_Extracted records_

-------------------------

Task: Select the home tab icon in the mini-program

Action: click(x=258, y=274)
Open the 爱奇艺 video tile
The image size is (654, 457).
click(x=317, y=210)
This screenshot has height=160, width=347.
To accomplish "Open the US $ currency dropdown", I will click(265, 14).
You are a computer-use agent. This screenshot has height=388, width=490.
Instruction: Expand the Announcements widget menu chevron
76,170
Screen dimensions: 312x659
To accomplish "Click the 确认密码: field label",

-------------------------

Format every line of the material above as a JSON list of strings, one string per line, leaving out the blank lines.

[
  "Task: Select the home tab icon in the mini-program",
  "Action: click(x=258, y=274)",
  "Open the 爱奇艺 video tile",
  "The image size is (654, 457).",
  "click(x=317, y=210)",
  "This screenshot has height=160, width=347.",
  "To accomplish \"Open the US $ currency dropdown\", I will click(265, 14).",
  "You are a computer-use agent. This screenshot has height=388, width=490.",
  "Instruction: Expand the Announcements widget menu chevron",
  "76,170",
  "Screen dimensions: 312x659",
  "To accomplish \"Click the 确认密码: field label\","
]